PROBLEM: Lay out the entries from the line containing "At what coordinates" through the line containing "Looking at the screenshot, I should point(62,192).", both included, as a Markdown table with the columns Index and Content, one numbered row per line and no blank lines. Omit the pictures from your answer.

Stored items
begin

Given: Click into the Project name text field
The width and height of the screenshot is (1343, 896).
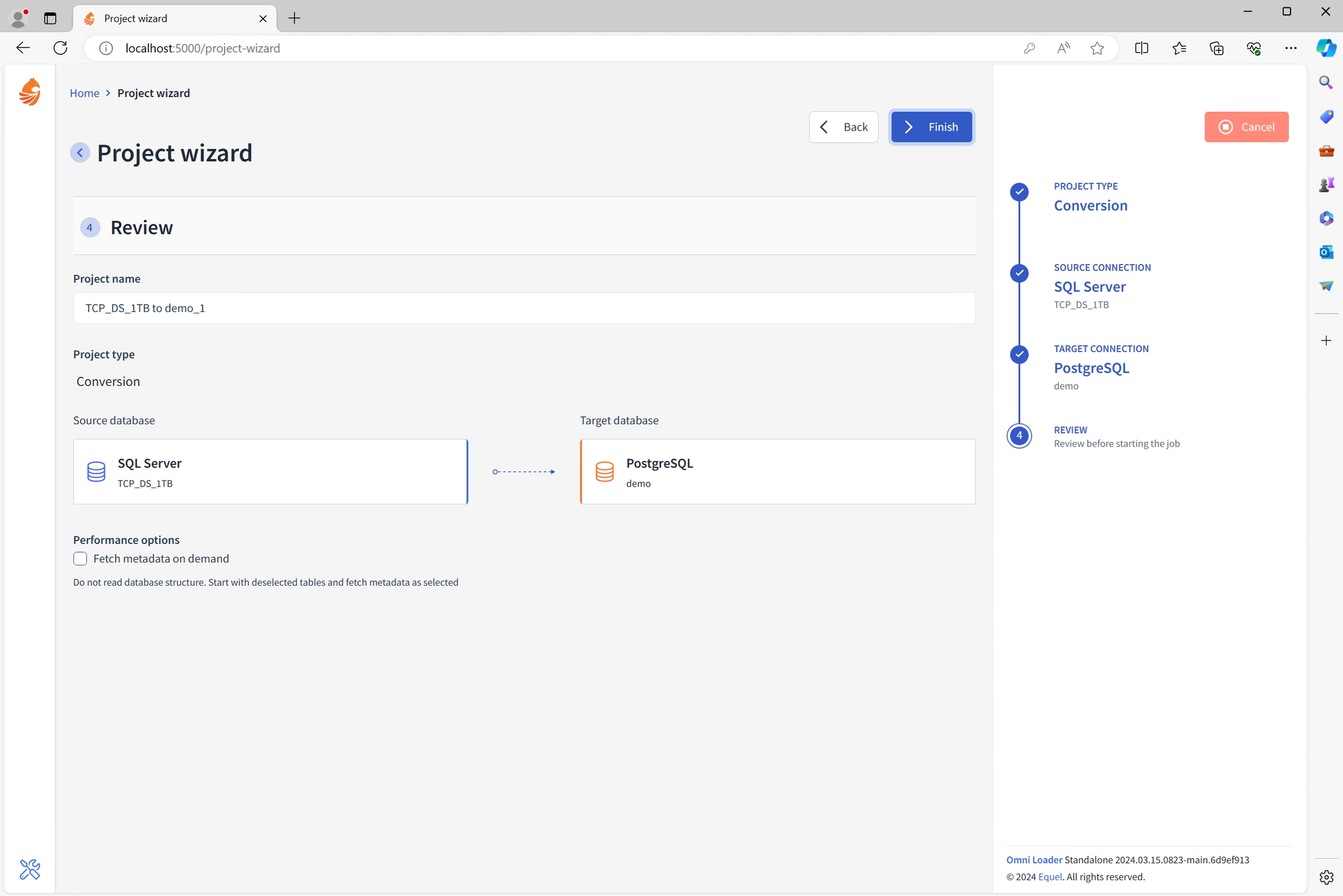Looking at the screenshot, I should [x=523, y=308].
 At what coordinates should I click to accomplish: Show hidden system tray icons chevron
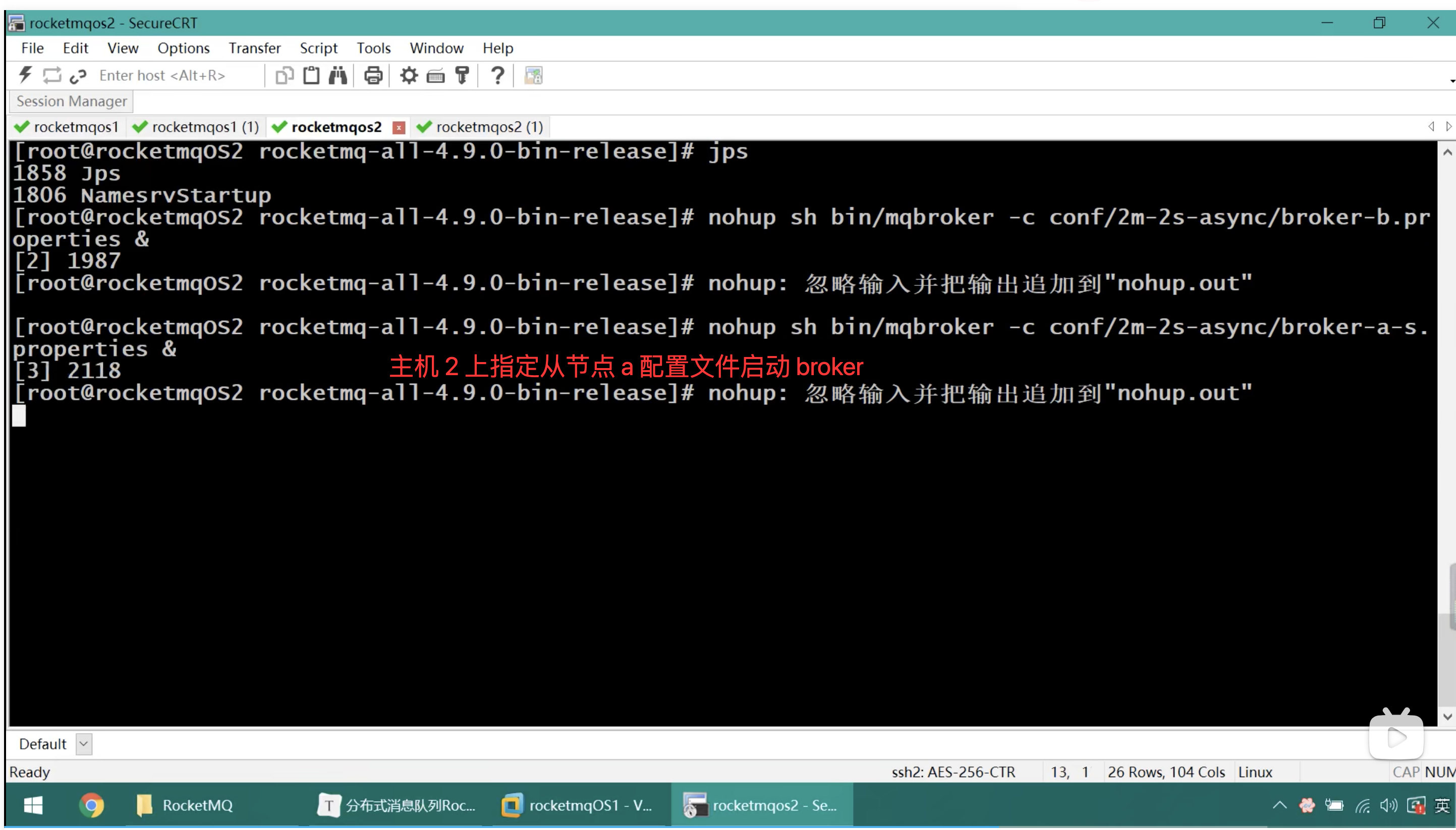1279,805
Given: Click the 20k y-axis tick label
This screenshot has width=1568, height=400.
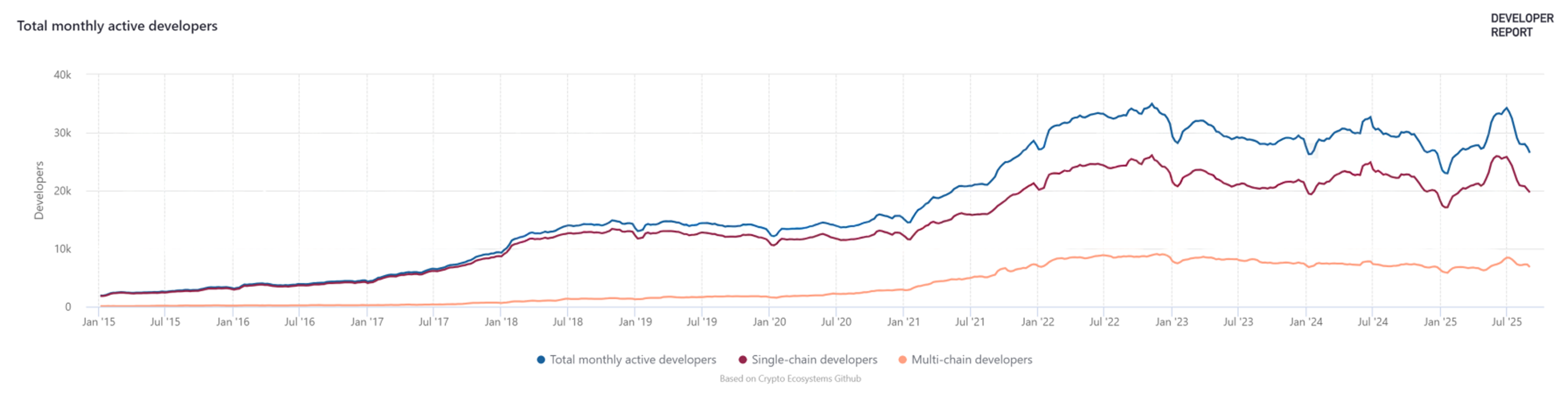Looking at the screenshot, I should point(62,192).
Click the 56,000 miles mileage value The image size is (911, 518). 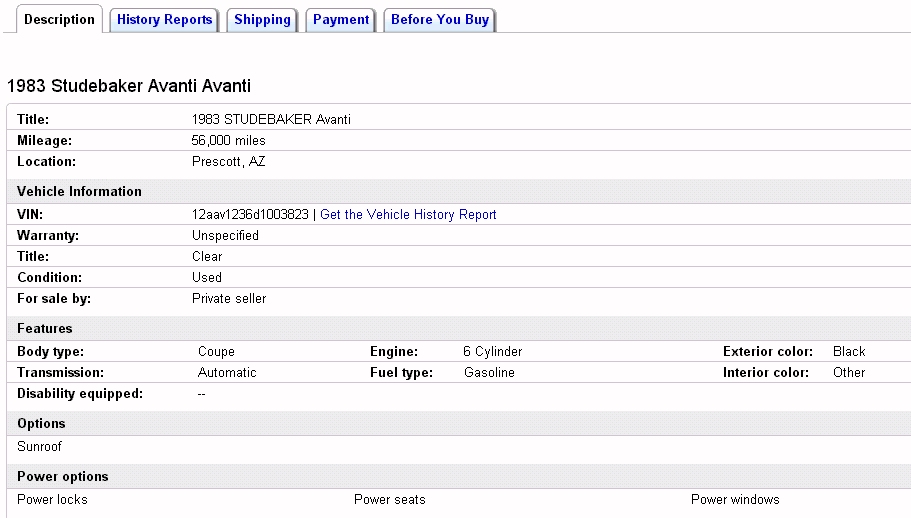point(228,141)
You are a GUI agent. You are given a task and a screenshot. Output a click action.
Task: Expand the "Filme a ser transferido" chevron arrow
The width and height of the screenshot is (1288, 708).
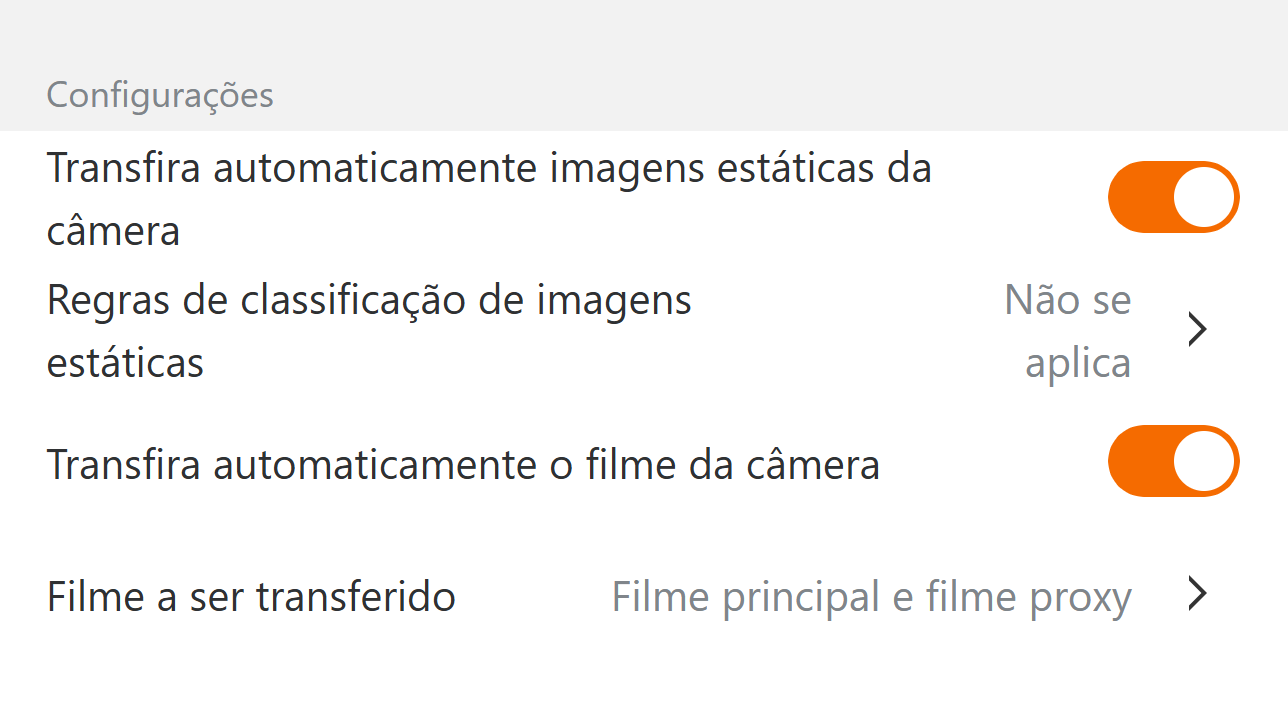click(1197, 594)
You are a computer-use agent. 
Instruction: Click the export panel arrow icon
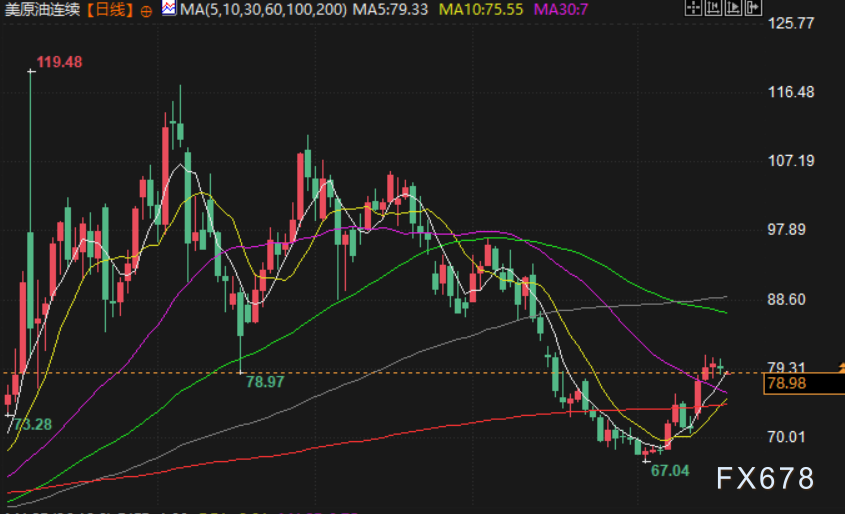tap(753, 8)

end

OUTPUT FOR THIS EXERCISE:
| Index | Content |
|---|---|
| 1 |  At what coordinates should I click to accomplish: Show hidden system tray icons chevron |
| 2 | 1279,805 |
| 3 | Given: Click the 20k y-axis tick label |
| 4 | This screenshot has width=1568, height=400. |
| 5 | Looking at the screenshot, I should point(62,192). |